Self-degraded contrastive domain adaptation for industrial fault diagnosis with bi-imbalanced data
Gecheng Chen, Zeyu Yang, Chengwen Luo, Jianqiang Li
TL;DR
Industrial fault diagnosis faces simultaneous domain shift and bi-imbalance between normal and fault classes. Sd-CDA introduces a two-stage framework: (i) imbalance-aware contrastive learning with a pruned encoder (Ia-CLR) to elevate minority signals, and (ii) boundary-aware adversarial domain adaptation (Ba-ADA) using SupCon-DA and a pruned discriminator (PSupCon-DA) to push samples away from the domain boundary while maintaining discriminability. The method adopts a unified objective $\min_{\theta_g,\theta_c}\max_{\theta_d} L_g^p + \lambda_c L_c - \lambda_d L_d + \lambda_{bd} L_{bd}^p$, and provides practical guidelines for pruning proportions and learning rates. Empirical results on rolling bearing and industrial flow datasets show Sd-CDA consistently outperforms standard DA and imbalance-aware baselines, especially under inter-domain and intra-domain imbalance. These findings indicate Sd-CDA offers robust cross-domain fault diagnosis with reduced negative transfer and improved minority fault detection in real-world industrial settings.
Abstract
Modern industrial fault diagnosis tasks often face the combined challenge of distribution discrepancy and bi-imbalance. Existing domain adaptation approaches pay little attention to the prevailing bi-imbalance, leading to poor domain adaptation performance or even negative transfer. In this work, we propose a self-degraded contrastive domain adaptation (Sd-CDA) diagnosis framework to handle the domain discrepancy under the bi-imbalanced data.
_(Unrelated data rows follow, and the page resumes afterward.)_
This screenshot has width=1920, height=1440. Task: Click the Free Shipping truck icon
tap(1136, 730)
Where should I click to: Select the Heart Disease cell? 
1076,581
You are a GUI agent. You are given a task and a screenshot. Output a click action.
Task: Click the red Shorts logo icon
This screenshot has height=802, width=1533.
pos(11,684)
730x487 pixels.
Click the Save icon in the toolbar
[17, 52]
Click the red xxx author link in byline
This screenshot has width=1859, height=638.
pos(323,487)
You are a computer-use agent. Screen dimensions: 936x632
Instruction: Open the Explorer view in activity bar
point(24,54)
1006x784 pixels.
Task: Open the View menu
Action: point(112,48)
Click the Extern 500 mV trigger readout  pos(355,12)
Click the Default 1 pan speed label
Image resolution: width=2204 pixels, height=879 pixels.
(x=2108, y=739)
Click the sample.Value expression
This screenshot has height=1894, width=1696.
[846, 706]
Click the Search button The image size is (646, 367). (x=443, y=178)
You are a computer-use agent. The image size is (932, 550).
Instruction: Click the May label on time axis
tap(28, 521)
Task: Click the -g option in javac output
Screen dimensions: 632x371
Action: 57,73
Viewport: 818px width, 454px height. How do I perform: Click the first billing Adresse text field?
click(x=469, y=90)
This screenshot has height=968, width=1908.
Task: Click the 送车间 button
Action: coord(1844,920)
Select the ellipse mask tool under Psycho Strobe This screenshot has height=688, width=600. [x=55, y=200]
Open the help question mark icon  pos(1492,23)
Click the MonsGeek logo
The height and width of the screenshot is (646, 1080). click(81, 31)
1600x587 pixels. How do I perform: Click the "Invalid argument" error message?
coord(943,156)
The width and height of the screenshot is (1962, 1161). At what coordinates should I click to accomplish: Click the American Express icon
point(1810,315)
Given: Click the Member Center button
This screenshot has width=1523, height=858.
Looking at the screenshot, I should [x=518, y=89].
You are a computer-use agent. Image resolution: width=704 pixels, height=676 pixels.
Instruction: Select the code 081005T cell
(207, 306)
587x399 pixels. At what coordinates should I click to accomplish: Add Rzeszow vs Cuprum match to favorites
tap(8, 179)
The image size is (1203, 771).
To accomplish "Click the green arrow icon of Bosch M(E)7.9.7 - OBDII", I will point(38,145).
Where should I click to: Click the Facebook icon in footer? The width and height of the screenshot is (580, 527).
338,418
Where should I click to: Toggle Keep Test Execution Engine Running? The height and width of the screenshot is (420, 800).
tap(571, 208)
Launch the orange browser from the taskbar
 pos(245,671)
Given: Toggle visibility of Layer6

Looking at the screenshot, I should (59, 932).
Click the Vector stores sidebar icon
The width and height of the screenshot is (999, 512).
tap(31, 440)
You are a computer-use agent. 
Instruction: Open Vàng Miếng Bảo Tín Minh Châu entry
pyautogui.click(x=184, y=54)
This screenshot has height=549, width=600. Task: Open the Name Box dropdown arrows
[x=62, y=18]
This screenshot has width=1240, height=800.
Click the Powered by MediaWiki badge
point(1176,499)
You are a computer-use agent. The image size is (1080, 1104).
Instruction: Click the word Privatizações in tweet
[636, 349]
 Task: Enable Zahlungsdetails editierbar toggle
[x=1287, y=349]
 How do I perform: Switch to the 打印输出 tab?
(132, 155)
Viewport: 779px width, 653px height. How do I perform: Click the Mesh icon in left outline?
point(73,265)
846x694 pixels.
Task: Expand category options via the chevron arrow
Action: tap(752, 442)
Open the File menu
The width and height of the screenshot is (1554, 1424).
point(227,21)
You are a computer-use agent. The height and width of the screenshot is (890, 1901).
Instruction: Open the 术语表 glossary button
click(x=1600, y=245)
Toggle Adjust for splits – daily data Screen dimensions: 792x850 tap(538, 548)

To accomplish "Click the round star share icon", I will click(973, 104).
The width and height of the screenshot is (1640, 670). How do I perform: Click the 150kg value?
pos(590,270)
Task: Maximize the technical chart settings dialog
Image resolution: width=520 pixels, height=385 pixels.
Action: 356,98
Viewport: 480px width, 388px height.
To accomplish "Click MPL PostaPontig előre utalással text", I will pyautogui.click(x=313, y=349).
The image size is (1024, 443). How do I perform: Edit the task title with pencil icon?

It first pre-trains the feature extractor via imbalance-aware contrastive learning based on model pruning to learn the feature representation efficiently in a self-supervised manner. Then it forces the samples away from the domain boundary based on supervised contrastive domain adversarial learning (SupCon-DA) and ensures the features generated by the feature extractor are discriminative enough. Furthermore, we propose the pruned contrastive domain adversarial learning (PSupCon-DA) to pay automatically re-weighted attention to the minorities to enhance the performance towards bi-imbalanced data. We show the superiority of the proposed method via two experiments.